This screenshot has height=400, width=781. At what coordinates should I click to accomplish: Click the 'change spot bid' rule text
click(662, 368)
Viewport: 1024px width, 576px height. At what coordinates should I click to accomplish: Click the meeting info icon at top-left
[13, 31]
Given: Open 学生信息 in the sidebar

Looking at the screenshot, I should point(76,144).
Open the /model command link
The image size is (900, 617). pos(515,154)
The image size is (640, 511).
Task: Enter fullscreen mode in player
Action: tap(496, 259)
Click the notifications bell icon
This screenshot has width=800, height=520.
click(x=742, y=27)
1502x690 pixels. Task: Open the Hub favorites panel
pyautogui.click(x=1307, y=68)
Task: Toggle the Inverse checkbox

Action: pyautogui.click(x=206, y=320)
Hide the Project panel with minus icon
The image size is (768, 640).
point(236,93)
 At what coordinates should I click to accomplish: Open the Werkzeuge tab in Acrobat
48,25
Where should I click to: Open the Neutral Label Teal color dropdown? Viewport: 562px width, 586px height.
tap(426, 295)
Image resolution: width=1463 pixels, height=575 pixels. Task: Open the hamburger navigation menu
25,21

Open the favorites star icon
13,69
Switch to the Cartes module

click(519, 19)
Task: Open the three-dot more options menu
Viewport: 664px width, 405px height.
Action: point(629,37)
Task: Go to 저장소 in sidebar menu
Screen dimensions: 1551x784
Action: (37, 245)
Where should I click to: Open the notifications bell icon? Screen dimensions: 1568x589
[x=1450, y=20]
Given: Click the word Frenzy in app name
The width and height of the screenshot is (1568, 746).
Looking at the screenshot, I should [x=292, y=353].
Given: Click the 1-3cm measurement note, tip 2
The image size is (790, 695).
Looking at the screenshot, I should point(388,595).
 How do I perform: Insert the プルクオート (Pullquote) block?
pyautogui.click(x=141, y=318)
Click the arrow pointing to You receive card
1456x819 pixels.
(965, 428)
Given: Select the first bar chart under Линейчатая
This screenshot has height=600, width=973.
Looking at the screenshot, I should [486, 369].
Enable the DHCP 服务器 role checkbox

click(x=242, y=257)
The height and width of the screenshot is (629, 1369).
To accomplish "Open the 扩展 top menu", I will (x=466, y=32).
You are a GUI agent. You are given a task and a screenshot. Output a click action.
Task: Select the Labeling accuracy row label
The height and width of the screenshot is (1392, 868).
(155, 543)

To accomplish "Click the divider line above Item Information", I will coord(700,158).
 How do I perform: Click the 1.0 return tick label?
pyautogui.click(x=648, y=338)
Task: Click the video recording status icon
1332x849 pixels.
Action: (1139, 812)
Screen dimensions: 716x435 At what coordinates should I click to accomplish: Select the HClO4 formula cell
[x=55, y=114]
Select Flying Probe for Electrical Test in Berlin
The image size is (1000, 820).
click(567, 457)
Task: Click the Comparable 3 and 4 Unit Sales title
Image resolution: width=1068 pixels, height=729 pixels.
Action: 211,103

______

__ASSIGNED TASK__.
Nothing may be left out or altered: reproduce the complete listing.

__EXPECTED ANSWER__.
This screenshot has height=400, width=781. At what coordinates should I click to accomplish: Click the 'change spot bid' rule text
click(662, 368)
Viewport: 1024px width, 576px height. At what coordinates should I click to accomplish: Click the meeting info icon at top-left
[13, 31]
Given: Open 学生信息 in the sidebar

Looking at the screenshot, I should point(76,144).
Open the /model command link
The image size is (900, 617). pos(515,154)
The image size is (640, 511).
Task: Enter fullscreen mode in player
Action: tap(496, 259)
Click the notifications bell icon
This screenshot has width=800, height=520.
click(x=742, y=27)
1502x690 pixels. Task: Open the Hub favorites panel
pyautogui.click(x=1307, y=68)
Task: Toggle the Inverse checkbox

Action: pyautogui.click(x=206, y=320)
Hide the Project panel with minus icon
The image size is (768, 640).
point(236,93)
 At what coordinates should I click to accomplish: Open the Werkzeuge tab in Acrobat
48,25
Where should I click to: Open the Neutral Label Teal color dropdown? Viewport: 562px width, 586px height.
tap(426, 295)
Image resolution: width=1463 pixels, height=575 pixels. Task: Open the hamburger navigation menu
25,21

Open the favorites star icon
13,69
Switch to the Cartes module

click(519, 19)
Task: Open the three-dot more options menu
Viewport: 664px width, 405px height.
Action: point(629,37)
Task: Go to 저장소 in sidebar menu
Screen dimensions: 1551x784
Action: (37, 245)
Where should I click to: Open the notifications bell icon? Screen dimensions: 1568x589
[x=1450, y=20]
Given: Click the word Frenzy in app name
The width and height of the screenshot is (1568, 746).
Looking at the screenshot, I should [x=292, y=353].
Given: Click the 1-3cm measurement note, tip 2
The image size is (790, 695).
Looking at the screenshot, I should point(388,595).
 How do I perform: Insert the プルクオート (Pullquote) block?
pyautogui.click(x=141, y=318)
Click the arrow pointing to You receive card
1456x819 pixels.
(965, 428)
Given: Select the first bar chart under Линейчатая
This screenshot has height=600, width=973.
Looking at the screenshot, I should [486, 369].
Enable the DHCP 服务器 role checkbox

click(x=242, y=257)
The height and width of the screenshot is (629, 1369).
To accomplish "Open the 扩展 top menu", I will (x=466, y=32).
You are a GUI agent. You are given a task and a screenshot. Output a click action.
Task: Select the Labeling accuracy row label
The height and width of the screenshot is (1392, 868).
(155, 543)

To accomplish "Click the divider line above Item Information", I will coord(700,158).
 How do I perform: Click the 1.0 return tick label?
pyautogui.click(x=648, y=338)
Task: Click the video recording status icon
1332x849 pixels.
Action: (1139, 812)
Screen dimensions: 716x435 At what coordinates should I click to accomplish: Select the HClO4 formula cell
[x=55, y=114]
Select Flying Probe for Electrical Test in Berlin
The image size is (1000, 820).
click(567, 457)
Task: Click the Comparable 3 and 4 Unit Sales title
Image resolution: width=1068 pixels, height=729 pixels.
Action: 211,103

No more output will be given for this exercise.